Collected data:
■ ■ ■ ■

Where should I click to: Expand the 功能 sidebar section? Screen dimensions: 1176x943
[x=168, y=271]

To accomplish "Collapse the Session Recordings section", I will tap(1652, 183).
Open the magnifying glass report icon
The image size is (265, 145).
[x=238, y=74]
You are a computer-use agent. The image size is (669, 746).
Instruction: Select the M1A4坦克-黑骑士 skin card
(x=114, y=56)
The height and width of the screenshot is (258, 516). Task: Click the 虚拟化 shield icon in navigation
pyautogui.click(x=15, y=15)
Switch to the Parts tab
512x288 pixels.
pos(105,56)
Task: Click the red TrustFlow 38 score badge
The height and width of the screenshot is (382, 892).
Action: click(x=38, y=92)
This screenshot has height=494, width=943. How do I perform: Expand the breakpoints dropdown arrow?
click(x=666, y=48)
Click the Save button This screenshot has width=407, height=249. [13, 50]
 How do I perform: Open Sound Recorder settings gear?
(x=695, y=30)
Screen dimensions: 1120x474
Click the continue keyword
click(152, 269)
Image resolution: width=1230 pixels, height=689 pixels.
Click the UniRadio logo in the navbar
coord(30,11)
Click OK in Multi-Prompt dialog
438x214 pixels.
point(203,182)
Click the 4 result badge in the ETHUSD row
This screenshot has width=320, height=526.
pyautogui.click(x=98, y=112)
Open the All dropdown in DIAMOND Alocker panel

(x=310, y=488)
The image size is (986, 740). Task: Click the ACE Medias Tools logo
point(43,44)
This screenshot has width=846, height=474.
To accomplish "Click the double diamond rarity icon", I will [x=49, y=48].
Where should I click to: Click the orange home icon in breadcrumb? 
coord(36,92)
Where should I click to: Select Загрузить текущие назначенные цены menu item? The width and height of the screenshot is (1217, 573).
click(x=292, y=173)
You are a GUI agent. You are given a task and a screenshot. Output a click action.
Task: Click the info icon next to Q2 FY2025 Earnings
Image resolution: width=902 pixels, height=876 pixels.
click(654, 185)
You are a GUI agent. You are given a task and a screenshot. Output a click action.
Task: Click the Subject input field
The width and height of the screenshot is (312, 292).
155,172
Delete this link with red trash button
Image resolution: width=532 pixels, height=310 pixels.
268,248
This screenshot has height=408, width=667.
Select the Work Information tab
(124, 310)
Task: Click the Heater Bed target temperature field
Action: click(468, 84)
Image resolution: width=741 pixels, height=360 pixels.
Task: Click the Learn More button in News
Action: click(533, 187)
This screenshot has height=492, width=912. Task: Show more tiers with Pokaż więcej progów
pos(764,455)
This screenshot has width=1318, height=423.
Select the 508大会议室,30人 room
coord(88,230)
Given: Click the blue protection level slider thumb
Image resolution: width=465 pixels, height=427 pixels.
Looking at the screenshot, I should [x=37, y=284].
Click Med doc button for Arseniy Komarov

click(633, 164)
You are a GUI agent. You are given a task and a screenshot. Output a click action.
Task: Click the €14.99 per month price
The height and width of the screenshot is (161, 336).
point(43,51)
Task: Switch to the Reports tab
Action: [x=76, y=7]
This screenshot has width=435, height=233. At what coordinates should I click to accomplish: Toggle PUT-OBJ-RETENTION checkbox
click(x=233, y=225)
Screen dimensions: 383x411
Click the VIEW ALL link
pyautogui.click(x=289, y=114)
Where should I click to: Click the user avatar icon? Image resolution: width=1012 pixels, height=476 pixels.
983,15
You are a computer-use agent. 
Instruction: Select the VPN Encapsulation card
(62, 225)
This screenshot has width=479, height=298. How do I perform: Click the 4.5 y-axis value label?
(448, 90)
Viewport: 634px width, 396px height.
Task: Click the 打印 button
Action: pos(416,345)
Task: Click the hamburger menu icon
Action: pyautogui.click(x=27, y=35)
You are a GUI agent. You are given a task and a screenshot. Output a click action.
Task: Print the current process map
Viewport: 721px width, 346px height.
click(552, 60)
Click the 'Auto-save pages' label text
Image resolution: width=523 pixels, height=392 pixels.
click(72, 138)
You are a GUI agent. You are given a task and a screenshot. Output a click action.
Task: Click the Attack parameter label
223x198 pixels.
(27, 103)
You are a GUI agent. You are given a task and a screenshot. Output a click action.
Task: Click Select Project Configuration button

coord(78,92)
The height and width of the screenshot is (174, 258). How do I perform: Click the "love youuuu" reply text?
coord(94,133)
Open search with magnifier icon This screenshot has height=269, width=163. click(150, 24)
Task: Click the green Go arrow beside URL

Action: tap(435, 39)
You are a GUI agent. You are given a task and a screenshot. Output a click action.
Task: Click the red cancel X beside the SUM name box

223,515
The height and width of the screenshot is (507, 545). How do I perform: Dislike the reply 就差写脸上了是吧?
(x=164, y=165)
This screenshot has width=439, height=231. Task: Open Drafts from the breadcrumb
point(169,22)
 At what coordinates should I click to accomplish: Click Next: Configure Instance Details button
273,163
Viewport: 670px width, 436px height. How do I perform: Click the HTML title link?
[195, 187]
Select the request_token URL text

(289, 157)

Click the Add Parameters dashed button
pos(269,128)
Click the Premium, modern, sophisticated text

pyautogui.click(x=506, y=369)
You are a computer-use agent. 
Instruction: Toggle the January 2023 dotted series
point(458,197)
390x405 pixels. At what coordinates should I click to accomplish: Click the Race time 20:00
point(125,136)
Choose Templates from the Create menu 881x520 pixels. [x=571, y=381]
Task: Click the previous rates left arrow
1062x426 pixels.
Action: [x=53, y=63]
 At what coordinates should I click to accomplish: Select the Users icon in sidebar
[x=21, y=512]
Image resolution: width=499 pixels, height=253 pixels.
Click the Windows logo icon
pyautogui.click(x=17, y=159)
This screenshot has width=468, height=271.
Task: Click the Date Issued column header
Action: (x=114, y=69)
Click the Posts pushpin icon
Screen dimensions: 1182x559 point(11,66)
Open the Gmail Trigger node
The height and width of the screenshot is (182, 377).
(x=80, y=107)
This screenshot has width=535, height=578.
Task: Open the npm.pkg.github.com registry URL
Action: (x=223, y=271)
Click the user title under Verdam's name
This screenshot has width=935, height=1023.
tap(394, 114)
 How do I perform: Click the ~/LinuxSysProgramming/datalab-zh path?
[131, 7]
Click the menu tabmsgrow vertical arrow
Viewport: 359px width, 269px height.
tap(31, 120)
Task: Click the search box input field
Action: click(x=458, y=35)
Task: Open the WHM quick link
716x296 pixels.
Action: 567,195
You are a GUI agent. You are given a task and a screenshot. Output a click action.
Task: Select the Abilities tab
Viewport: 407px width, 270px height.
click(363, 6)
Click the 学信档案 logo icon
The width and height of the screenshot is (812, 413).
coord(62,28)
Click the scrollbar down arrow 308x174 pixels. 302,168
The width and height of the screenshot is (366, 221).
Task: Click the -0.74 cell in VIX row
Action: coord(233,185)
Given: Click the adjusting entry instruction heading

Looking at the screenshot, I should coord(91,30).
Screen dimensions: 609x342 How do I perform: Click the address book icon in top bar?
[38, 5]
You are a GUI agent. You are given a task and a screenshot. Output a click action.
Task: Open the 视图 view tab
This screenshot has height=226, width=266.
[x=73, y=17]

■ ■ ■ ■

The task:
Each line in the records above must be returned exactly as it stands.

Response to this exercise:
Where should I click to: Expand the 功能 sidebar section? Screen dimensions: 1176x943
[x=168, y=271]

To accomplish "Collapse the Session Recordings section", I will tap(1652, 183).
Open the magnifying glass report icon
The image size is (265, 145).
[x=238, y=74]
You are a computer-use agent. The image size is (669, 746).
Instruction: Select the M1A4坦克-黑骑士 skin card
(x=114, y=56)
The height and width of the screenshot is (258, 516). Task: Click the 虚拟化 shield icon in navigation
pyautogui.click(x=15, y=15)
Switch to the Parts tab
512x288 pixels.
pos(105,56)
Task: Click the red TrustFlow 38 score badge
The height and width of the screenshot is (382, 892).
Action: click(x=38, y=92)
This screenshot has height=494, width=943. How do I perform: Expand the breakpoints dropdown arrow?
click(x=666, y=48)
Click the Save button This screenshot has width=407, height=249. [13, 50]
 How do I perform: Open Sound Recorder settings gear?
(x=695, y=30)
Screen dimensions: 1120x474
Click the continue keyword
click(152, 269)
Image resolution: width=1230 pixels, height=689 pixels.
Click the UniRadio logo in the navbar
coord(30,11)
Click OK in Multi-Prompt dialog
438x214 pixels.
point(203,182)
Click the 4 result badge in the ETHUSD row
This screenshot has width=320, height=526.
pyautogui.click(x=98, y=112)
Open the All dropdown in DIAMOND Alocker panel

(x=310, y=488)
The image size is (986, 740). Task: Click the ACE Medias Tools logo
point(43,44)
This screenshot has width=846, height=474.
To accomplish "Click the double diamond rarity icon", I will [x=49, y=48].
Where should I click to: Click the orange home icon in breadcrumb? 
coord(36,92)
Where should I click to: Select Загрузить текущие назначенные цены menu item? The width and height of the screenshot is (1217, 573).
click(x=292, y=173)
You are a GUI agent. You are given a task and a screenshot. Output a click action.
Task: Click the info icon next to Q2 FY2025 Earnings
Image resolution: width=902 pixels, height=876 pixels.
click(654, 185)
You are a GUI agent. You are given a task and a screenshot. Output a click action.
Task: Click the Subject input field
The width and height of the screenshot is (312, 292).
155,172
Delete this link with red trash button
Image resolution: width=532 pixels, height=310 pixels.
268,248
This screenshot has height=408, width=667.
Select the Work Information tab
(124, 310)
Task: Click the Heater Bed target temperature field
Action: click(468, 84)
Image resolution: width=741 pixels, height=360 pixels.
Task: Click the Learn More button in News
Action: click(533, 187)
This screenshot has height=492, width=912. Task: Show more tiers with Pokaż więcej progów
pos(764,455)
This screenshot has width=1318, height=423.
Select the 508大会议室,30人 room
coord(88,230)
Given: Click the blue protection level slider thumb
Image resolution: width=465 pixels, height=427 pixels.
Looking at the screenshot, I should [x=37, y=284].
Click Med doc button for Arseniy Komarov

click(633, 164)
You are a GUI agent. You are given a task and a screenshot. Output a click action.
Task: Click the €14.99 per month price
The height and width of the screenshot is (161, 336).
point(43,51)
Task: Switch to the Reports tab
Action: [x=76, y=7]
This screenshot has width=435, height=233. At what coordinates should I click to accomplish: Toggle PUT-OBJ-RETENTION checkbox
click(x=233, y=225)
Screen dimensions: 383x411
Click the VIEW ALL link
pyautogui.click(x=289, y=114)
Where should I click to: Click the user avatar icon? Image resolution: width=1012 pixels, height=476 pixels.
983,15
You are a computer-use agent. 
Instruction: Select the VPN Encapsulation card
(62, 225)
This screenshot has width=479, height=298. How do I perform: Click the 4.5 y-axis value label?
(448, 90)
Viewport: 634px width, 396px height.
Task: Click the 打印 button
Action: pos(416,345)
Task: Click the hamburger menu icon
Action: pyautogui.click(x=27, y=35)
You are a GUI agent. You are given a task and a screenshot. Output a click action.
Task: Print the current process map
Viewport: 721px width, 346px height.
click(552, 60)
Click the 'Auto-save pages' label text
Image resolution: width=523 pixels, height=392 pixels.
click(72, 138)
You are a GUI agent. You are given a task and a screenshot. Output a click action.
Task: Click the Attack parameter label
223x198 pixels.
(27, 103)
You are a GUI agent. You are given a task and a screenshot. Output a click action.
Task: Click Select Project Configuration button

coord(78,92)
The height and width of the screenshot is (174, 258). How do I perform: Click the "love youuuu" reply text?
coord(94,133)
Open search with magnifier icon This screenshot has height=269, width=163. click(150, 24)
Task: Click the green Go arrow beside URL

Action: tap(435, 39)
You are a GUI agent. You are given a task and a screenshot. Output a click action.
Task: Click the red cancel X beside the SUM name box

223,515
The height and width of the screenshot is (507, 545). How do I perform: Dislike the reply 就差写脸上了是吧?
(x=164, y=165)
This screenshot has width=439, height=231. Task: Open Drafts from the breadcrumb
point(169,22)
 At what coordinates should I click to accomplish: Click Next: Configure Instance Details button
273,163
Viewport: 670px width, 436px height. How do I perform: Click the HTML title link?
[195, 187]
Select the request_token URL text

(289, 157)

Click the Add Parameters dashed button
pos(269,128)
Click the Premium, modern, sophisticated text

pyautogui.click(x=506, y=369)
You are a computer-use agent. 
Instruction: Toggle the January 2023 dotted series
point(458,197)
390x405 pixels. At what coordinates should I click to accomplish: Click the Race time 20:00
point(125,136)
Choose Templates from the Create menu 881x520 pixels. [x=571, y=381]
Task: Click the previous rates left arrow
1062x426 pixels.
Action: [x=53, y=63]
 At what coordinates should I click to accomplish: Select the Users icon in sidebar
[x=21, y=512]
Image resolution: width=499 pixels, height=253 pixels.
Click the Windows logo icon
pyautogui.click(x=17, y=159)
This screenshot has width=468, height=271.
Task: Click the Date Issued column header
Action: (x=114, y=69)
Click the Posts pushpin icon
Screen dimensions: 1182x559 point(11,66)
Open the Gmail Trigger node
The height and width of the screenshot is (182, 377).
(x=80, y=107)
This screenshot has width=535, height=578.
Task: Open the npm.pkg.github.com registry URL
Action: (x=223, y=271)
Click the user title under Verdam's name
This screenshot has width=935, height=1023.
tap(394, 114)
 How do I perform: Click the ~/LinuxSysProgramming/datalab-zh path?
[131, 7]
Click the menu tabmsgrow vertical arrow
Viewport: 359px width, 269px height.
tap(31, 120)
Task: Click the search box input field
Action: click(x=458, y=35)
Task: Open the WHM quick link
716x296 pixels.
Action: 567,195
You are a GUI agent. You are given a task and a screenshot. Output a click action.
Task: Select the Abilities tab
Viewport: 407px width, 270px height.
click(363, 6)
Click the 学信档案 logo icon
The width and height of the screenshot is (812, 413).
coord(62,28)
Click the scrollbar down arrow 308x174 pixels. 302,168
The width and height of the screenshot is (366, 221).
Task: Click the -0.74 cell in VIX row
Action: coord(233,185)
Given: Click the adjusting entry instruction heading

Looking at the screenshot, I should coord(91,30).
Screen dimensions: 609x342 How do I perform: Click the address book icon in top bar?
[38, 5]
You are a GUI agent. You are given a task and a screenshot. Output a click action.
Task: Open the 视图 view tab
This screenshot has height=226, width=266.
[x=73, y=17]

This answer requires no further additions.